## START

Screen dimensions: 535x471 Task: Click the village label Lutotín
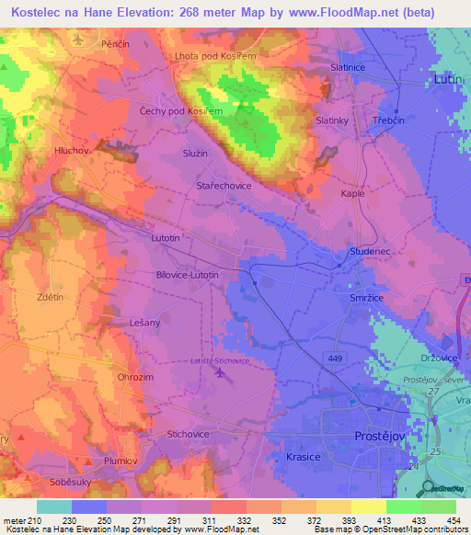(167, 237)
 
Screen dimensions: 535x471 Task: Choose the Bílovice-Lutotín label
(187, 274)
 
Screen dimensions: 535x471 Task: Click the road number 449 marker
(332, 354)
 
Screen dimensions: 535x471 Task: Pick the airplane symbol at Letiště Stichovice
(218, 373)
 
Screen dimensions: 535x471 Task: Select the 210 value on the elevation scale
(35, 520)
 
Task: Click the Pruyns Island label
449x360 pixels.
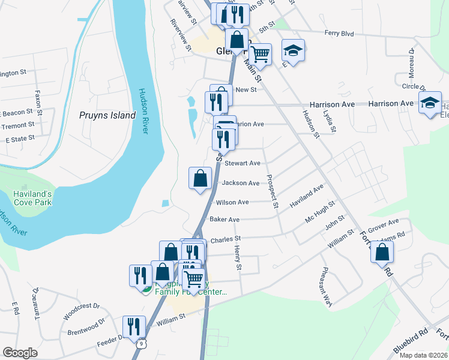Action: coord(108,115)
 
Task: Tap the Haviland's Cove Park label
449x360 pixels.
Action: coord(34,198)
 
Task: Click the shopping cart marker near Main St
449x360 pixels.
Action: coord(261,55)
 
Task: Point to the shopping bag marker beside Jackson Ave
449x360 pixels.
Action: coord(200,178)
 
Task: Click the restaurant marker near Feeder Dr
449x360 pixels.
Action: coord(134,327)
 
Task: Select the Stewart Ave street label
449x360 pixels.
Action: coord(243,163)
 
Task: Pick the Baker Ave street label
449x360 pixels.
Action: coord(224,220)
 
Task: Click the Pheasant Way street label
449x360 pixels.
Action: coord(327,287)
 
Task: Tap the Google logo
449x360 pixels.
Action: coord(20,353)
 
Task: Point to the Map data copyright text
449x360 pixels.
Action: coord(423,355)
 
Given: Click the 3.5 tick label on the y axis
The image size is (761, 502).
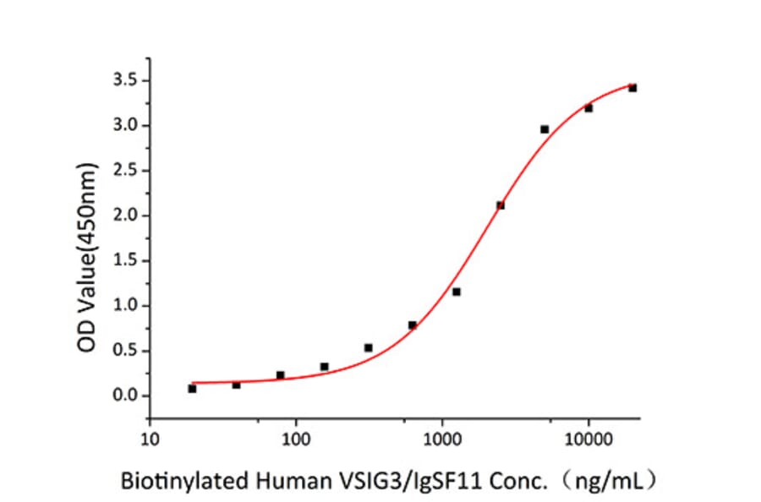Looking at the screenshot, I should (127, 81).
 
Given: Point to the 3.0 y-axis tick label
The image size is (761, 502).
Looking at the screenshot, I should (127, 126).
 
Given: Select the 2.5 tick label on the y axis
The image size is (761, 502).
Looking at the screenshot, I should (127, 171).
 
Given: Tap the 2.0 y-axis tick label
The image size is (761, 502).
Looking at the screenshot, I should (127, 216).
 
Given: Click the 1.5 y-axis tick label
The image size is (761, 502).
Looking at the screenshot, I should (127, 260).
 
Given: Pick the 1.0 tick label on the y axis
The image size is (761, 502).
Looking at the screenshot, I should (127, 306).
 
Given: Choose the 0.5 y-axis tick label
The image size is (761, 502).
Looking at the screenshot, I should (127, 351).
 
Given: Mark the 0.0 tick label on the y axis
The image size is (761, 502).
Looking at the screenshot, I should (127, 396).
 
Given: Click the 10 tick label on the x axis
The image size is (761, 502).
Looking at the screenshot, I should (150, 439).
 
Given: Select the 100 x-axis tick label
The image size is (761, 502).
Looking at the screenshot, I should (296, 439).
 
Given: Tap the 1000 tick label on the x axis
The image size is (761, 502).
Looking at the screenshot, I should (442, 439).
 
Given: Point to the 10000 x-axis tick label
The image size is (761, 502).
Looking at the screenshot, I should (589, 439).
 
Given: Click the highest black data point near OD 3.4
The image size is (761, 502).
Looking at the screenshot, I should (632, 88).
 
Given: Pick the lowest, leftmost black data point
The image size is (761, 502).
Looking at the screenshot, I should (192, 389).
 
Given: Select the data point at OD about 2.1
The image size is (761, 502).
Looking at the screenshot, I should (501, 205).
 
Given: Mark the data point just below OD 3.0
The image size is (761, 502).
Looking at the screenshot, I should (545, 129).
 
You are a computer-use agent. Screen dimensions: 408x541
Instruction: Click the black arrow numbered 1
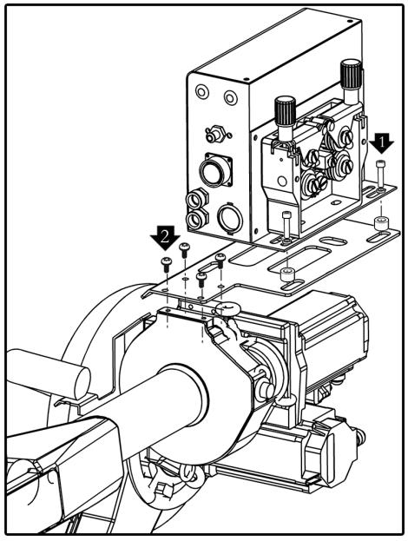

## END

Rewrite all the entries above with every "street label" swapped for "road name", keeping everything else unchanged, and leave the pictures out.

Screen dimensions: 535x471 Task: Click the village label Lutotín
(167, 237)
 
Screen dimensions: 535x471 Task: Choose the Bílovice-Lutotín label
(187, 274)
 
Screen dimensions: 535x471 Task: Click the road number 449 marker
(332, 354)
 
Screen dimensions: 535x471 Task: Pick the airplane symbol at Letiště Stichovice
(218, 373)
 
Screen dimensions: 535x471 Task: Select the 210 value on the elevation scale
(35, 520)
 
Task: Click the Pruyns Island label
449x360 pixels.
Action: coord(108,115)
 
Task: Tap the Haviland's Cove Park label
449x360 pixels.
Action: coord(34,198)
 
Task: Click the shopping cart marker near Main St
449x360 pixels.
Action: coord(261,55)
 
Task: Point to the shopping bag marker beside Jackson Ave
449x360 pixels.
Action: coord(200,178)
 
Task: Click the restaurant marker near Feeder Dr
449x360 pixels.
Action: coord(134,327)
 
Task: Select the Stewart Ave road name
449x360 pixels.
Action: coord(243,163)
 
Task: Pick the Baker Ave road name
449x360 pixels.
Action: coord(224,220)
 
Task: Click the Pheasant Way road name
449x360 pixels.
Action: coord(327,287)
 
Task: Tap the Google logo
449x360 pixels.
Action: coord(20,353)
 
Task: Point to the Map data copyright text
449x360 pixels.
Action: coord(423,355)
 
Given: Click the 3.5 tick label on the y axis
The image size is (761, 502).
Looking at the screenshot, I should (127, 81).
 
Given: Point to the 3.0 y-axis tick label
The image size is (761, 502).
Looking at the screenshot, I should (127, 126).
 
Given: Select the 2.5 tick label on the y axis
The image size is (761, 502).
Looking at the screenshot, I should (127, 171).
 
Given: Tap the 2.0 y-axis tick label
The image size is (761, 502).
Looking at the screenshot, I should (127, 216).
 
Given: Click the 1.5 y-axis tick label
The image size is (761, 502).
Looking at the screenshot, I should (127, 260).
 
Given: Pick the 1.0 tick label on the y axis
The image size is (761, 502).
Looking at the screenshot, I should (127, 306).
 
Given: Choose the 0.5 y-axis tick label
The image size is (761, 502).
Looking at the screenshot, I should (127, 351).
 
Given: Mark the 0.0 tick label on the y axis
The image size is (761, 502).
Looking at the screenshot, I should (127, 396).
 
Given: Click the 10 tick label on the x axis
The image size is (761, 502).
Looking at the screenshot, I should (150, 439).
 
Given: Select the 100 x-axis tick label
The image size is (761, 502).
Looking at the screenshot, I should (296, 439).
 
Given: Tap the 1000 tick label on the x axis
The image size is (761, 502).
Looking at the screenshot, I should (442, 439).
 
Given: Point to the 10000 x-axis tick label
The image size is (761, 502).
Looking at the screenshot, I should (589, 439).
 
Given: Click the highest black data point near OD 3.4
The image size is (761, 502).
Looking at the screenshot, I should (632, 88).
 
Given: Pick the lowest, leftmost black data point
The image size is (761, 502).
Looking at the screenshot, I should (192, 389).
 
Given: Select the data point at OD about 2.1
The image size is (761, 502).
Looking at the screenshot, I should (501, 205).
 
Given: Mark the data point just below OD 3.0
The image size is (761, 502).
Looking at the screenshot, I should (545, 129).
 
You are a computer-use agent. Screen dimensions: 408x541
Instruction: Click the black arrow numbered 1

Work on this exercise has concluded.